*所给文本:*
*****
该模型为基于`Transformer`的视频生成模型，包含`Video Encoder-Decoder`用于视频/图像的压缩/恢复，`Transformer-based Latent Stable Diffusion`用于扩散/恢复，以及`Conditioning`用于生成对训练视频的条件（这里指文本描述）。

![alt text](readme_imgs/image-1.png)


## 算法原理

该算法通过在隐空间使用`Transformer`模型对视频进行扩散/反扩散学习视频的分布。

![alt text](readme_imgs/image-2.png)


## 环境配置

### Docker（方法一）

    docker pull image.sourcefind.cn:5000/dcu/admin/base/pytorch:2.3.0-ubuntu20.04-dtk24.04.2-py3.10

    docker run --shm-size 10g --network=host --name=opensora --privileged --device=/dev/kfd --device=/dev/dri --group-add video --cap-add=SYS_PTRACE --security-opt seccomp=unconfined -v 项目地址(绝对路径):/home/ -v /opt/hyhal:/opt/hyhal:ro -it <your IMAGE ID> bash

    pip install -r requirements.txt

    pip install .
    
    pip install bitsandbytes-0.42.0+das.opt1.dtk24042-py3-none-any.whl [开发者社区](https://download.sourcefind.cn:65024/directlink/4/bitsandbytes/DAS1.2/bitsandbytes-0.42.0+das.opt1.dtk24042-py3-none-any.whl)
    pip install diffusers-0.29.0+das.opt1.dtk24042-py3-none-any.whl [开发者社区](https://download.sourcefind.cn:65024/directlink/4/diffusers/DAS1.2/diffusers-0.29.0+das.opt1.dtk24042-py3-none-any.whl)


### Dockerfile（方法二）

    # 需要在对应的目录下
    docker build -t <IMAGE_NAME>:<TAG> .

    docker run --shm-size 10g --network=host --name=opensora --privileged --device=/dev/kfd --device=/dev/dri --group-add video --cap-add=SYS_PTRACE --security-opt seccomp=unconfined -v 项目地址(绝对路径):/home/ -v /opt/hyhal:/opt/hyhal:ro -it <your IMAGE ID> bash

    pip install -r requirements.txt

    pip install .
    
    pip install bitsandbytes-0.42.0+das.opt1.dtk24042-py3-none-any.whl [开发者社区](https://download.sourcefind.cn:65024/directlink/4/bitsandbytes/DAS1.2/bitsandbytes-0.42.0+das.opt1.dtk24042-py3-none-any.whl)
    pip install diffusers-0.29.0+das.opt1.dtk24042-py3-none-any.whl [开发者社区](https://download.sourcefind.cn:65024/directlink/4/diffusers/DAS1.2/diffusers-0.29.0+das.opt1.dtk24042-py3-none-any.whl)


### Anaconda (方法三)
*****
*数据:*

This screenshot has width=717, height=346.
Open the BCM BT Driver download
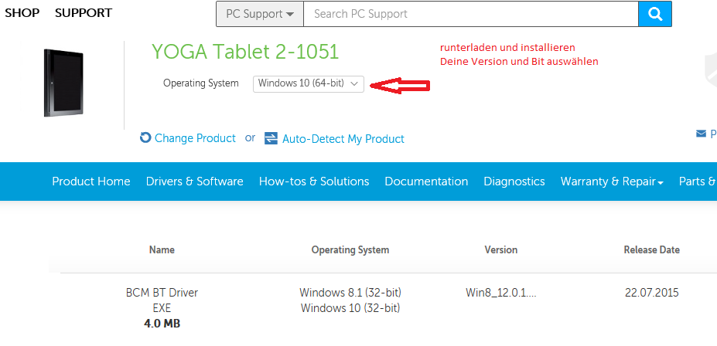(x=162, y=293)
*****
*练习要求:*
(a) 请用两句话概括所给文本。
(b) 根据所给文本，该算法在哪个空间中使用Transformer模型对视频进行扩散与反扩散？

*练习结果:*
(a) 该模型是基于Transformer的视频生成模型，由负责视频与图像压缩和恢复的Video Encoder-Decoder、负责扩散与恢复的Transformer-based Latent Stable Diffusion，以及以文本描述为条件的Conditioning组成，其算法在隐空间中用Transformer对视频进行扩散与反扩散，以学习视频的分布。环境配置部分给出Docker和Dockerfile两种方法，两者都需启动容器，再安装requirements.txt中的依赖、项目本身以及bitsandbytes和diffusers的安装包。

(b) 在隐空间中。